Bir de baktım müdürün masasının önündeki iki sandalyede bizim güzel kokulu iki kız. Demek bu otelde kalıyorlarmış. Utancımdan yerin dibine giresim geldi.
Müdür, babacan bir emniyet amiri havasında boğazını temizledikten sonra,
“Bu gece ne oluyor yahu?” dedi. “Bak bu küçük hanımları da az önce Nevzat yakalamış.”
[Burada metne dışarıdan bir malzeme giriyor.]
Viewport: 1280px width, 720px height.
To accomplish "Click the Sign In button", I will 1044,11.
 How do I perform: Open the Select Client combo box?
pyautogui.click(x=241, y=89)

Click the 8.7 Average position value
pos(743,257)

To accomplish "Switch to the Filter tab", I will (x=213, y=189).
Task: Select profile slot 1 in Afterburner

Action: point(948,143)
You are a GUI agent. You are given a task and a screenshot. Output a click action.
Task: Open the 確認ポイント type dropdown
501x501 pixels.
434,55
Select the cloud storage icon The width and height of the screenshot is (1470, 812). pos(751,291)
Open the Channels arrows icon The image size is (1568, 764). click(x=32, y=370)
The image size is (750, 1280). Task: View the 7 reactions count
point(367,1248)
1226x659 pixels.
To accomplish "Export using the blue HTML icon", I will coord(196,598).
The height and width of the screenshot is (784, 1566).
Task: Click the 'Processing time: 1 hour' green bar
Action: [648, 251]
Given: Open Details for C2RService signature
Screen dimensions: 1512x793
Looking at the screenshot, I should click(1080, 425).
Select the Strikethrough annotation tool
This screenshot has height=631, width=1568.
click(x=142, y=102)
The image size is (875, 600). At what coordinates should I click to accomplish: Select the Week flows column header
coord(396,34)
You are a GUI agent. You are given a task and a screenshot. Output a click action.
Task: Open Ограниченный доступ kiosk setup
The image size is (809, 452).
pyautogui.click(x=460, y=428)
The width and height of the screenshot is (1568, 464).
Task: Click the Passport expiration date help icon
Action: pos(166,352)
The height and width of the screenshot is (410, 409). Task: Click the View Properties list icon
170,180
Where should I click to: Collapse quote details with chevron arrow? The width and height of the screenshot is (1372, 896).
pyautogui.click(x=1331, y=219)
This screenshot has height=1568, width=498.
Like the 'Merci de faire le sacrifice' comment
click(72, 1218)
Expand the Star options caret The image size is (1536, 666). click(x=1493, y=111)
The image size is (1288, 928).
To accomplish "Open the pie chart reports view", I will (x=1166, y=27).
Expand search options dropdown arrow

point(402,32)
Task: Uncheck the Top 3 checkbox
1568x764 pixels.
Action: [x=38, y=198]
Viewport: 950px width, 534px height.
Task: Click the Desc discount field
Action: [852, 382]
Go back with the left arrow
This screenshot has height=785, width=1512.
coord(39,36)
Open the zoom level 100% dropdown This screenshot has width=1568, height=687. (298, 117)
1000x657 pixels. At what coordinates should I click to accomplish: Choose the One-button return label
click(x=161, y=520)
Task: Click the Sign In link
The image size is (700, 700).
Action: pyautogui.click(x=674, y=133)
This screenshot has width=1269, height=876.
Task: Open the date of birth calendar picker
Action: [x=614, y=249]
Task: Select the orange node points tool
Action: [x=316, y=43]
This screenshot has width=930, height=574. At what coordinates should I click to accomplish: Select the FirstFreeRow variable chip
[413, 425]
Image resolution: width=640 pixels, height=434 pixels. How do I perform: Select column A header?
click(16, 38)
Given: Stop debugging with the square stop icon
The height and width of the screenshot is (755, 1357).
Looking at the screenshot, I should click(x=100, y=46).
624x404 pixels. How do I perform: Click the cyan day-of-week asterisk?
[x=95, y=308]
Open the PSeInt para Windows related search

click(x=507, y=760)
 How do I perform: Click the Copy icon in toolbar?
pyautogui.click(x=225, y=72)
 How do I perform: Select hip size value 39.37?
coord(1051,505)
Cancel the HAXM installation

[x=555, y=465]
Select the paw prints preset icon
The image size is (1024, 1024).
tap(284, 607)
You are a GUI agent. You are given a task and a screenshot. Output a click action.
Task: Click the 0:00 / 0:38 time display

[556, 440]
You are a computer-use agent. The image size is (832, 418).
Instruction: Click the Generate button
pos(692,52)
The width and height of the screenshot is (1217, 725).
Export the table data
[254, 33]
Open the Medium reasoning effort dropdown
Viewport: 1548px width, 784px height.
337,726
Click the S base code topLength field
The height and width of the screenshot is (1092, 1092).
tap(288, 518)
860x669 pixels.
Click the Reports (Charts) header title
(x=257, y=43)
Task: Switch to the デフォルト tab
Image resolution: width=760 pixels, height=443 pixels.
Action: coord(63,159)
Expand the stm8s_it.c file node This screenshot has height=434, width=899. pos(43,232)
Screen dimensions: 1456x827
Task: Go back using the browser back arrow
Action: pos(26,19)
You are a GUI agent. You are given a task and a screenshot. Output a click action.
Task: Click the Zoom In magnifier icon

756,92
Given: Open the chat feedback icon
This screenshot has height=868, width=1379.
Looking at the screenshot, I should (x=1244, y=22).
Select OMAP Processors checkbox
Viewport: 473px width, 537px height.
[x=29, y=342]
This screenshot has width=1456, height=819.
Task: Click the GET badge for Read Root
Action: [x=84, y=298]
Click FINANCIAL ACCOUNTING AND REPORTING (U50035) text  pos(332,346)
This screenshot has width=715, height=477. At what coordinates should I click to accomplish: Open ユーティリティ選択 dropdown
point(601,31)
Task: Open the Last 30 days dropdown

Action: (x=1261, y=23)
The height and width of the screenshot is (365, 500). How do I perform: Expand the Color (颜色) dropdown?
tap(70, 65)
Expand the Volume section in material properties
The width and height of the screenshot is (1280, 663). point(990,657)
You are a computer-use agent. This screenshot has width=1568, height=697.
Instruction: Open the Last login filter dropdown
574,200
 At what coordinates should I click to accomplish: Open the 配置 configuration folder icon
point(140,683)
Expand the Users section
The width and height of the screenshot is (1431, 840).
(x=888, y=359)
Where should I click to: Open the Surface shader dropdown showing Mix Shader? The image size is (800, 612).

Biz de kızlar da utançtan nereye, kime bakacağımızı şaşırmış, başımızı öne eğmiştik. İçimden Hakan’a buradan kurtulur kurtulmaz bir temiz sopa atmaktan başka bir şey geçmiyordu. Neyse ki gece müdürü gerçekten de babacan biri çıktı. Bize hakkıyla kazanıp yemek üzerine uzun nutuk attıktan sonra, aslında polise gidebileceğini ama biz “iyi gençlere benzediğimiz” için bu seferlik affedeceğini söyledi. Tabii ceza olarak dört kişilik yemek parasını ödemek şartıyla. Cebimizden hatırı sayılır bir parayı resepsiyona bıraktıktan sonra Pi Otel’den salınıverdik.
Daha merdivenlerden inerken plajda bana gülümser gibi olan esmer kahkahalarla gülmeye başladı. Adı Emel’miş.
“Vay be, ne maceraydı ama!”
Ben sanki bunu Hakan söylüyormuş gibi bağırdım, “İştekilere anlatırsın bunu ha?”
Hakan elini dudaklarına götürüp sus işareti yaptı. Otelden çıktık. Sahile kadar yürüyüp bir kafede oturduk ve hep birlikte birer buzlu kahve içtik. İçimiz biraz durulunca olanları anlatıp gülmeye başladık. Meğer onlar bunu her yaz en az bir kere yapıyorlarmış.
“Heyecan olsun,” diye dedi Emel. “Ama ilk defa yakalandık.”
Sabaha karşı Hakan’la pansiyona dönerken Pi oteli çoktan unutmuş, ertesi gün kızlarla plajda buluşacağımız saate ne kadar kaldığını hesaplıyorduk.